AMD Ryzen 7 5800X3D CPU Review: The King Of PC Gaming
AMD Ryzen 7 5800X3D Review: CPU, System And Browser Benchmarks
When the Windows installation was complete, we installed all of the drivers necessary for our components, disabled Auto-Updating and Windows Defender, and installed all of our benchmarking software. When that process was done, we performed a disk clean-up, cleared any temp and prefetch data, and optimized all of the SSDs using Windows' built-in utility. Finally, we enabled Windows Focus Assist to minimize any potential interruptions and let the systems reach an idle state before invoking a test.
Our Test Systems: Revamped For Windows 11
AIDA64 Memory Bandwidth, Memory Latency & Cache Latency
Notice that the results for the Ryzen 7 5800X3D are on top and the standard Ryzen 7 5800X are below. As you can see, memory bandwidth is similar with both processors (which is to be expected, since they were using the exact same hardware and settings). Latency, however, is somewhat higher with the Ryzen 7 5800X3D across the board. That higher latency will translate to lower performance with some cache sensitive workloads, where the 5800X3D much larger L3 cache capacity doesn't come into play. For other workloads, where 5800X3D's larger cache translates to fewer cache misses, and fewer calls out to main memory, the opposite will be true. In any case, since the Ryzen 7 5800X3D's 3D V-Cache is its main differentiator, we figured many of you would be interested in this comparison. Now let's see how things play out in some actual benchmarks, before we jump into some games...
Geekbench v5.4.1 CPU Compute Benchmark
Our Geekbench results have the Ryzen 7 5800X3D finishing just behind the Core i9-11900K and higher-clocked standard Ryzen 7 5800X. The array of specialized workloads in Geekbench won't benefit from the Ryzen 7 5800X3D's massive cache, so the higher-clocks of the 5800X allow it to maintain a lead in both the single and multi-threaded tests.
UL PCMark 10 Benchmarks
Next, up we have some full-system testing with PCMark. We're reporting all test results from the PCMark 10 benchmark suite, including the Essentials, Productivity, Digital Content Creation and and total PCMark score. The Essentials test covers workloads like web browsing, video conferencing and app start-up times, while Productivity tests everyday office apps from spreadsheets to word processing. Finally, the Digital Content Creation test evaluates performance of a machine with respect to photo and video editing, as well as rendering and visualization.The Ryzen 7 5800X3D performs well in PCMark10, but again, its massive 3D V-Cache don't help much here. As we'd expect, the Ryzen 7 5800X3D slots in behind the Ryzen 7 5800X and Ryzen 9 5900X, but the deltas separating the CPUs are quite small.
Bapco Crossmark Testing
Crossmark is a new cross-platform benchmark from Bapco that's available for Windows, Android, iOS and MacOS. Like PCMark, Crossmark measures overall system performance and using real-world applications. It characterizes system responsiveness as well, based on the results of its Creativity and Productivity benchmarks.Crossmark had the new Ryzen 7 5800X3D finishing slightly ahead of the standard Ryzen 7 5800X, but a notch behind the 5900X. This benchmark, however, heavily favors Intel's architectures, as evidenced by their positions at the top of the charts.

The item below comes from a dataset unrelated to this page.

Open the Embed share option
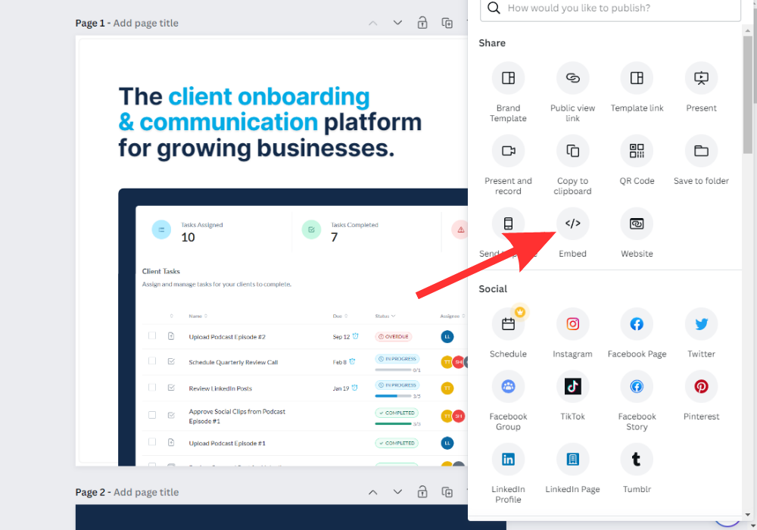The height and width of the screenshot is (530, 757). pos(572,224)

Browser & Web App Benchmarks: Jetstream 2 And Speedometer 2
These benchmarks measures performance of an array of browser-based technologies used on modern, rich web applications. Scores in these benchmark are an indicator of the performance users would see when browsing the web and running advanced web apps. All of the systems were tested using the latest version of Microsoft's Edge browser, with default browser settings, on a clean, fully-updated install of Windows 11.
7-Zip Data Decompression Tests
The 7-Zip decompression benchmark told us more of the same. In a workload where the Ryzen 7 5800X3D's massive cache doesn't help, it performs very much like a slightly lower-clocked Ryzen 7 5800X.